さて、この本は今はいなくなってしまった旅芸人について書かれた貴重な本。著者の子どものころはまだ旅芸人が存在していたのだ。そのエッセンスを紹介しよう。




・1930年代の芸人であるが、時節を定めてやってくる「門付け芸人」と、時を定めず年から年中流れ歩いている大道芸人の二種類があった。後者は旅芸人・辻芸人と呼ばれて、プロの芸能者の中でも最下級とみなされていた。彼らは「乞食」の類としてさげすまれ、「子捕りに攫われるから、あんなんについて行ったらあかんよ」と露骨に言う親たちもいた。


「物乞い旅芸人 村に入るべからず」 江戸時代から、村の入口にこのような立札を挙げているところが多かった。乞食や旅芸人は、村の風紀を乱すという理由で、みだりに立ち入ることを禁じたのであった。

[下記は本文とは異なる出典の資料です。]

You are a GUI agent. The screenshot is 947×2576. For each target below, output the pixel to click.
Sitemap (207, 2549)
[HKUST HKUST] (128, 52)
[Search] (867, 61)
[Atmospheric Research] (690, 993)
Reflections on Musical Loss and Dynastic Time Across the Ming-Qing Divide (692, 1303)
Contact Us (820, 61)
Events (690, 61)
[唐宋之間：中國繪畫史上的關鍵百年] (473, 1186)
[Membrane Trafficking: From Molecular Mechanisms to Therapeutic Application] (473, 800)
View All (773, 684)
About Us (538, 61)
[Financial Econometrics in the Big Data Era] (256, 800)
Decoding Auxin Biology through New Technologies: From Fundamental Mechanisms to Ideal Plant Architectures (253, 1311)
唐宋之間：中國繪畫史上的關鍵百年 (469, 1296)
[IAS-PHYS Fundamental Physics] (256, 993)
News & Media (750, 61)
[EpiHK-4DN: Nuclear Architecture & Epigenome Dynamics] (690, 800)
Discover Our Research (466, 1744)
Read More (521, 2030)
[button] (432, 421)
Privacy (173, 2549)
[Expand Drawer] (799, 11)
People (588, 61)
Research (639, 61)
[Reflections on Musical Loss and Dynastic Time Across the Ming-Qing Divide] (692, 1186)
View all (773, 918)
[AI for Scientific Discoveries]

山深くて古い習俗が残っている伊豆地方には、まだそのような立札が目に付いたのだろう。


・初春や節分などの年中行事の際には、遊芸人の訪れは欠くことのできぬ民族行事だった。元旦などハレのときには、神や仏の借りの姿をした祝言人(ほかいびと)」として門毎に祝福を述べて回る。しかしひとたび日常的なケの時間に戻れば「乞食人(ほかいびと)」として賤視される。旅芸人も、温泉宿では遊びに来た客を慰めるエンタテイナーとして迎えられるが、それはほんの一時であって、享楽の時間が終わると身元もよくわからぬ流れ者とみなされる。

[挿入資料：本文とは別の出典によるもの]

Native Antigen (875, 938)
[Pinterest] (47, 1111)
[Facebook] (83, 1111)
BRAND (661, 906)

「今日は東、明日は西」と旅を続ける遊芸民や大道行商人は、一所不住の漂泊民として蔑みの目で見られ、顔には苦労の皺が寄っていた。しかし、彼らは貧しい民衆社会と深く結び付き、露天で賑わう寺社の縁日や夜店の「華」だった。


・市で出店を張るのは、各地の縁日を回っていた旅芸人である。江戸時代では「香具師」と呼ばれていたが、あとでみるように明治時代になるとテキヤと呼称が変わった。テキヤには、「的屋」の字が当てられている。『広辞苑』には、「いかがわしい品物を売る商人」で、「狙いが当たれば的に当たるように利益を得るところから、的に矢が当たることになぞらえて、テキ屋と呼ばれた」とある。


・大道芸で客寄せをやる本格的な売薬行商人はもう見ることができない。唯一の生き残りだった「ガマの膏売り」も、70年代には、その姿が見えなくなった。そのおもな理由は次の三点である。第一に、その日稼ぎで生活も不安定なので、後継者を育てることができなかった。第二に、人を集めるにはかなりの広場がいるが、戦後に制定された道路交通法などで大道を占有して店を張ることができなくなった。第三に、自然生態系の危機によって、蝦蟇(がま)そのものが姿を消していった。


彼ら遊芸民の多くは、近世身分制において、「穢多」「非人」「雑種賤民」の三種に分けられた被差別民層であった。文献史料で調べると、地方によって多少の異動はあるが、この三つの層のいずれからも遊芸民が出ている。